2.25.2008

Yeah you were right about me,

" You're feeling vicious today. " so what if I am? Vicious isn't bad to feel; it's like invincible, only followed a few seconds behind by regret. Much better than overwhelmed, or emotional, or apathetic; somewhere between vindictive and alive, happy enough to be a high. I'm searching for a common thread. One that's applicable anyways. Have you found one yet? He doesn't like me better, but I already knew that.
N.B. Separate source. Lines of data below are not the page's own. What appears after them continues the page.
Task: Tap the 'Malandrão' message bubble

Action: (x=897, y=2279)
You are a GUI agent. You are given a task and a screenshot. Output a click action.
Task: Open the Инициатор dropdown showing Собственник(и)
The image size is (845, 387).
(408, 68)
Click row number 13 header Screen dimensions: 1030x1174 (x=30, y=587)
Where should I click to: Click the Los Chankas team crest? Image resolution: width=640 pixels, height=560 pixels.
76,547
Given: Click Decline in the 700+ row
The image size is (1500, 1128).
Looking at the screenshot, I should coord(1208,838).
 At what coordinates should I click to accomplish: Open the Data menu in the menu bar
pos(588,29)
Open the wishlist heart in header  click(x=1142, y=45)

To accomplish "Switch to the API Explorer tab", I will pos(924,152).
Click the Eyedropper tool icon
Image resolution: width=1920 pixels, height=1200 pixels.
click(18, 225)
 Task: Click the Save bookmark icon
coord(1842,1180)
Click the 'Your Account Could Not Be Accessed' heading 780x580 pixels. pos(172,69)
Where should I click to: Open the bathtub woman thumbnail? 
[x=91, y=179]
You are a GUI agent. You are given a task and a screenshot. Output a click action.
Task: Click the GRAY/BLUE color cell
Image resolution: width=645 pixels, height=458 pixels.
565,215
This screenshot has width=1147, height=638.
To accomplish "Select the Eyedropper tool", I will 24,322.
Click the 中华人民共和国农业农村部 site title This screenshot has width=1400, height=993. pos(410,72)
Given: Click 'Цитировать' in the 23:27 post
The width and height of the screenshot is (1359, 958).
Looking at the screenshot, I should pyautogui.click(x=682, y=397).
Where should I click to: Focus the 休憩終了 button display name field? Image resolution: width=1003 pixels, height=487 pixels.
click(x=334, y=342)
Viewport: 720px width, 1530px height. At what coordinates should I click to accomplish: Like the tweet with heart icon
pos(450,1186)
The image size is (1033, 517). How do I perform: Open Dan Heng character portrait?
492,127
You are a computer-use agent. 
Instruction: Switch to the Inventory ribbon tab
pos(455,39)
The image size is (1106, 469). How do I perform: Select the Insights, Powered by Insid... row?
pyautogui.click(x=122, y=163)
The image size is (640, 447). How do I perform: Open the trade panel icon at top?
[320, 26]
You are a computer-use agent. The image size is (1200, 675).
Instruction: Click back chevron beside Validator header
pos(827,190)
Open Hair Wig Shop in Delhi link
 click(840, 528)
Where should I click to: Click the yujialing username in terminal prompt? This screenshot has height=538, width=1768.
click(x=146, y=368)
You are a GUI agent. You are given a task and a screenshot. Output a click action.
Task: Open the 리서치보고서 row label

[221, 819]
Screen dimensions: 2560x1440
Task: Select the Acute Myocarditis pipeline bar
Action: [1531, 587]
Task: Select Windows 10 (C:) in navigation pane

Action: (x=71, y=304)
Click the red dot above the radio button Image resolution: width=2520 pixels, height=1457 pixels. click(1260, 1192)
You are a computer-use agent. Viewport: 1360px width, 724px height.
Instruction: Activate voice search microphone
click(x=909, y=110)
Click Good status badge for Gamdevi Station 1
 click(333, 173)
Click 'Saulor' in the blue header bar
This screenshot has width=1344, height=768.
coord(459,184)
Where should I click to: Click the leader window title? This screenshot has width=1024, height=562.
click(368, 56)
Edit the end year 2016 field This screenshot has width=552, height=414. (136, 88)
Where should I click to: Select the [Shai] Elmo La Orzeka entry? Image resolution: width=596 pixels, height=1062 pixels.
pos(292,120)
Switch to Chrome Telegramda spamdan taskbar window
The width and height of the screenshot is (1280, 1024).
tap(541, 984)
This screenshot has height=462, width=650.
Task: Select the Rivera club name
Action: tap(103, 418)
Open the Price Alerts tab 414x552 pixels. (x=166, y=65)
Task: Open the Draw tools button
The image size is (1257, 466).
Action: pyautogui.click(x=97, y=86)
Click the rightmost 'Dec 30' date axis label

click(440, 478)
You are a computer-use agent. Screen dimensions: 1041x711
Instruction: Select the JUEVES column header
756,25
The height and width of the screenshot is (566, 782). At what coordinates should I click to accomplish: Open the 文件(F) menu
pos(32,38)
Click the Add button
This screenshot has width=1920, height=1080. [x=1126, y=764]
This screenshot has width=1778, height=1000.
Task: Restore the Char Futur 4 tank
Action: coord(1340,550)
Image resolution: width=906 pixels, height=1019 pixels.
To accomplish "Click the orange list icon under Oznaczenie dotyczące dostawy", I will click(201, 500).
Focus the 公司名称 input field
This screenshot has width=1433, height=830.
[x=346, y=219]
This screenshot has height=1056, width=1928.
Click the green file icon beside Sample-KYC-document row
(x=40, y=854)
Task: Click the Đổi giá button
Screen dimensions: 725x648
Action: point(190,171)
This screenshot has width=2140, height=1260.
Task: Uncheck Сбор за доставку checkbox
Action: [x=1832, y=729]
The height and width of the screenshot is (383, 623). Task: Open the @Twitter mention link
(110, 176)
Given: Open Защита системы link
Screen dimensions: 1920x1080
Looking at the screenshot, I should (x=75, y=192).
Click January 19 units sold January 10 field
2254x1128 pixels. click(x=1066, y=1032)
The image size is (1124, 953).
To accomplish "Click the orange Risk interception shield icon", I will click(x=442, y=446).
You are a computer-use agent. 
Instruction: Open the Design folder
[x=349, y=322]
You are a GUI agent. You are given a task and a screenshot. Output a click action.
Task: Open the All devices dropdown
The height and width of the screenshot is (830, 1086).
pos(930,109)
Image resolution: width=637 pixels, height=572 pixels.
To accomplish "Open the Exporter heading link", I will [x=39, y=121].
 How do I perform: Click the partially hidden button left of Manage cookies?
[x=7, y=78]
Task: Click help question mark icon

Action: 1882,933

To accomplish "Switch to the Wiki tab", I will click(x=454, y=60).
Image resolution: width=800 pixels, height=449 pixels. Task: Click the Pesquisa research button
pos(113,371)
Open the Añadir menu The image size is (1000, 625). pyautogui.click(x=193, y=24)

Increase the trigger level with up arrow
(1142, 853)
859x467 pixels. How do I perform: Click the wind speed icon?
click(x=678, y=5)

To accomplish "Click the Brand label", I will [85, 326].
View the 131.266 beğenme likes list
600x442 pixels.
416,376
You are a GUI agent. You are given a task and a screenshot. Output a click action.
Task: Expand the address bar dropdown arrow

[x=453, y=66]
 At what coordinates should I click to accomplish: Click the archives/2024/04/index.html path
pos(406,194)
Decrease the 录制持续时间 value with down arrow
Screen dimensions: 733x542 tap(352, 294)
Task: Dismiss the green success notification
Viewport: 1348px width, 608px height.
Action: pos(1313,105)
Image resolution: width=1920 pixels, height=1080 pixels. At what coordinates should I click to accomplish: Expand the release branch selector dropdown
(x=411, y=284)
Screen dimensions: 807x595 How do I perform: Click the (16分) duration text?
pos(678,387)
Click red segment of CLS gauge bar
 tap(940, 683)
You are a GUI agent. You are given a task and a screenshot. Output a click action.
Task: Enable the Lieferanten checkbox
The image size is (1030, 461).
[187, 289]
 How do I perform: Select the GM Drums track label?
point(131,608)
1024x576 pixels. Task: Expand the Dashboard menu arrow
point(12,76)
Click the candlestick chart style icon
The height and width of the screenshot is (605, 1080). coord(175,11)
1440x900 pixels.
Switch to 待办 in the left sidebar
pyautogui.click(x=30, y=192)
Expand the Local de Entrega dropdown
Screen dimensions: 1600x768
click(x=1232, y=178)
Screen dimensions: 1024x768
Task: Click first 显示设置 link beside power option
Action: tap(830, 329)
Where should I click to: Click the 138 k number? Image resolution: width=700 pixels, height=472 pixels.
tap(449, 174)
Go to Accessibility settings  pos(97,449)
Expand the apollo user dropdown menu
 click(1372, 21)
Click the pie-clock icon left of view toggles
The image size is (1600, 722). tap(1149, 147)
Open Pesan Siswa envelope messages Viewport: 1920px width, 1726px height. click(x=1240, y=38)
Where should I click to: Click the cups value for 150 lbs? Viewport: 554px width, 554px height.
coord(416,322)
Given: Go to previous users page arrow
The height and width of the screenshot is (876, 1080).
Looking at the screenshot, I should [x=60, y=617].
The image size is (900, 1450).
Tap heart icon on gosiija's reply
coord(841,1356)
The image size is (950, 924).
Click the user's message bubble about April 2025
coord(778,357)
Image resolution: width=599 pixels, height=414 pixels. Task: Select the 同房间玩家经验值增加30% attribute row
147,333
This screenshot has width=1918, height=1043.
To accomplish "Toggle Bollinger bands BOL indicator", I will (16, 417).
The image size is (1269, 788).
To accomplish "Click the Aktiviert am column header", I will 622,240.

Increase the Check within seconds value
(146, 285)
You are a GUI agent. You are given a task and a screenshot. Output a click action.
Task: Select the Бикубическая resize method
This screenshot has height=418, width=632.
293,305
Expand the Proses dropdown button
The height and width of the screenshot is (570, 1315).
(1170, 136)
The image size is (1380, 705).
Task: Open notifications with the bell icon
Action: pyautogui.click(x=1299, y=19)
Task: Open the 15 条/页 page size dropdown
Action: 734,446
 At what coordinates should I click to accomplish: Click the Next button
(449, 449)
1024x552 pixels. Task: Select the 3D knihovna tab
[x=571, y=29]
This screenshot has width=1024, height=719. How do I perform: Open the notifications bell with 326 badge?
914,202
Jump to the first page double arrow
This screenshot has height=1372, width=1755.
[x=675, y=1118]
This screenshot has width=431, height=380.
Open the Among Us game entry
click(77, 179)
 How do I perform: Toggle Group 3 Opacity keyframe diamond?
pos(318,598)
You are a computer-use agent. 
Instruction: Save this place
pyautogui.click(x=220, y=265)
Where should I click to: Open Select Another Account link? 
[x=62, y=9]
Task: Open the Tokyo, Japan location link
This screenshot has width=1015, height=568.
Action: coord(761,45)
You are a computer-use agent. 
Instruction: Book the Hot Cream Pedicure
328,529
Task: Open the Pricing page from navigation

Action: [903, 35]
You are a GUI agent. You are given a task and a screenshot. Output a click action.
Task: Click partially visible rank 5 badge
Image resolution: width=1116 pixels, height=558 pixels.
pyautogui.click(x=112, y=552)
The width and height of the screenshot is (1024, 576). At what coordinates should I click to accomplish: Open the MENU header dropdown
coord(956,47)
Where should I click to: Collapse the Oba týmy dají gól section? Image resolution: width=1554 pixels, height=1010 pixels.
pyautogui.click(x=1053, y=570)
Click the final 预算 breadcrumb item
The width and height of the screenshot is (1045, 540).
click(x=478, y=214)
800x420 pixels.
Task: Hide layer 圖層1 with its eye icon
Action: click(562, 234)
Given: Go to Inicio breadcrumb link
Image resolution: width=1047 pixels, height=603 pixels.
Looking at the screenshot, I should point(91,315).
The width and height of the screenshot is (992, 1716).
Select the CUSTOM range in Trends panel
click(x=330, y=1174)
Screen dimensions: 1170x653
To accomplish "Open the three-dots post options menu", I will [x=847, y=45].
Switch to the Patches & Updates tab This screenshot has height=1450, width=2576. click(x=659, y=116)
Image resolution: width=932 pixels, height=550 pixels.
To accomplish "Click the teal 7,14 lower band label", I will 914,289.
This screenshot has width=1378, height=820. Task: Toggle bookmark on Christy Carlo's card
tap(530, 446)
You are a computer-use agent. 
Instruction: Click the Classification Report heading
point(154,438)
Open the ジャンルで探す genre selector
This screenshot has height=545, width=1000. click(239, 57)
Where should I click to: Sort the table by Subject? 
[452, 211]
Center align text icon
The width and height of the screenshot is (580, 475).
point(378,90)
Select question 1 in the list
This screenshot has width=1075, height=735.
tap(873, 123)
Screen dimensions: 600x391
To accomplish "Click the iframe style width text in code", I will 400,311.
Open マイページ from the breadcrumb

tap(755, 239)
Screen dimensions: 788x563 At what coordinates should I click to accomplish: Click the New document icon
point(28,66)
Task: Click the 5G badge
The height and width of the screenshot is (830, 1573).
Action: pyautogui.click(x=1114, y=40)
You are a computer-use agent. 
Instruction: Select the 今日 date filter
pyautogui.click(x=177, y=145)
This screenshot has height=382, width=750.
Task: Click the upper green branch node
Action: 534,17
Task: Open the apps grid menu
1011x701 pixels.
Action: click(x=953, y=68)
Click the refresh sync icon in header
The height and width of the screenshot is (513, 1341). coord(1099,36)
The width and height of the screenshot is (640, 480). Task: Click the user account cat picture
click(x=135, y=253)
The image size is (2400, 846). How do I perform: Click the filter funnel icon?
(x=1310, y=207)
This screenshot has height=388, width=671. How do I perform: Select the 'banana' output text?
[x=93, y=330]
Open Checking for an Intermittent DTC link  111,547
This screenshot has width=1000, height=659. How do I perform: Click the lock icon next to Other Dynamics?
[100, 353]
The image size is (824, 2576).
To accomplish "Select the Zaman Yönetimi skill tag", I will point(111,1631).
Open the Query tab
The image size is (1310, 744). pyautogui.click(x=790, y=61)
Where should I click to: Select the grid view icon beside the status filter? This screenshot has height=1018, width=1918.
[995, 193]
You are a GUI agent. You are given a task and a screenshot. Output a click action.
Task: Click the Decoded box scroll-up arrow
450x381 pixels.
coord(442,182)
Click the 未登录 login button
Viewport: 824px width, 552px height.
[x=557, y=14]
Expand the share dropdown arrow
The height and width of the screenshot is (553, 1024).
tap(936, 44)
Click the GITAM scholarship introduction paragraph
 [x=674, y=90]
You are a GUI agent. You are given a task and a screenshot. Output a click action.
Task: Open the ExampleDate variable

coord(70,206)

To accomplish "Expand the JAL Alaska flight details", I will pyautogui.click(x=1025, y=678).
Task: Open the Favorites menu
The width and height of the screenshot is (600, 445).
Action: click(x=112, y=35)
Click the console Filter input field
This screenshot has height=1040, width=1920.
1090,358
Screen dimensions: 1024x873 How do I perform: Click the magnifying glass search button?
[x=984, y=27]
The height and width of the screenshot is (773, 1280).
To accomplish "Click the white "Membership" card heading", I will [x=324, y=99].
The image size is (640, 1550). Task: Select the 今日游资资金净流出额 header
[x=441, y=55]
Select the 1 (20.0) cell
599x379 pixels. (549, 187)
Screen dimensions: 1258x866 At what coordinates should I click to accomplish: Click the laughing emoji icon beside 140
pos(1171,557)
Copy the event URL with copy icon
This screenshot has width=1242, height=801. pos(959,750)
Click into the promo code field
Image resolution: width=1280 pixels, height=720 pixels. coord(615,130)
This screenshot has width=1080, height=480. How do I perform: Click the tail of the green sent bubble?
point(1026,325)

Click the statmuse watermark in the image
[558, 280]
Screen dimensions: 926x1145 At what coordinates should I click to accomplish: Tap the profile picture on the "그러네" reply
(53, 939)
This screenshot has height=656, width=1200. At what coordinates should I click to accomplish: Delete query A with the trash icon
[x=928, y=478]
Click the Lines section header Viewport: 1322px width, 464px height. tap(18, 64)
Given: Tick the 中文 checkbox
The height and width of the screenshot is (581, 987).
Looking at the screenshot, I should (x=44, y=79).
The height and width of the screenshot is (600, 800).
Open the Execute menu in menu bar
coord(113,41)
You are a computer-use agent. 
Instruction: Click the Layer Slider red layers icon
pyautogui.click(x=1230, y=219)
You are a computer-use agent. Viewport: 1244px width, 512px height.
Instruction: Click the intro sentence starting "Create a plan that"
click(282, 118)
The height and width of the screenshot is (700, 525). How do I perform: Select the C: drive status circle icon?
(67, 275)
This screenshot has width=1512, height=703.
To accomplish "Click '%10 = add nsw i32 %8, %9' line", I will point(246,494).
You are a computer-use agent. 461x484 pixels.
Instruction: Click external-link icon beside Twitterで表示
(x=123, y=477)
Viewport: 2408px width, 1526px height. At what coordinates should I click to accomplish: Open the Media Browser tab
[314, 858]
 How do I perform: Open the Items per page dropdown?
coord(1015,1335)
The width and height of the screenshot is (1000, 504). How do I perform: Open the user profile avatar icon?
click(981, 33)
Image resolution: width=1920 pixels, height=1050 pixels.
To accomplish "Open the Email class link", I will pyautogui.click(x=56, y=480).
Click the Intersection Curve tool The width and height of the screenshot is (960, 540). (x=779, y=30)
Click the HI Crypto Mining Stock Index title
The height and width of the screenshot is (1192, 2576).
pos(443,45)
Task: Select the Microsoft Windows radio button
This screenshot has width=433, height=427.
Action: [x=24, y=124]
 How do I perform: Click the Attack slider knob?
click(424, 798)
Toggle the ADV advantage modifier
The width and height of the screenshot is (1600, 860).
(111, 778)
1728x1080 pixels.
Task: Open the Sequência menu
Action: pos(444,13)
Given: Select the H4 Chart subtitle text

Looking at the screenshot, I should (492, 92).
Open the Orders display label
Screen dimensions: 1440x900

Rainy and cold doesn't help my prospects. 78 days

2.13.2008

antichromatic

one phonecall more comfortable long distance digitally two new people damn but, what happens if he likes me better? or like, at all? 'cause i like him and he smiles at me in the hallways now, sets me off gaurd i'm jealous of your nothing, and your likelihood of something

2.10.2008

Oh man what a beautiful thing

$1.98 in nickles and dimes, three pennies from the cup holder
i'm too young to be stuck in that past, but it won't let alone.
the breaths were deeper, bass louder,
atmosphere stretching on forever, navy blue,
the streetlights safest on curb and asphalt;
if i'd known that wasn't infinite, i would have walked home slower,
and memorized every crack in the pavement
between your house and mine.
83 days.
I miss you too, you whore.

2.06.2008

point me toward the morning

the ventilation speaks russian and cantonese

2.03.2008

go giants

I hate my birthdays. The family dinners, family pictures, staged surprise, public present openings, awkward thank-you's. And the song. That damn song. I'd rather sit in the dark corners, where the candlelight doesn't go and the camera flash doesn't reach. I don't want the attention, it's just another day. Seventeen's not big anyway.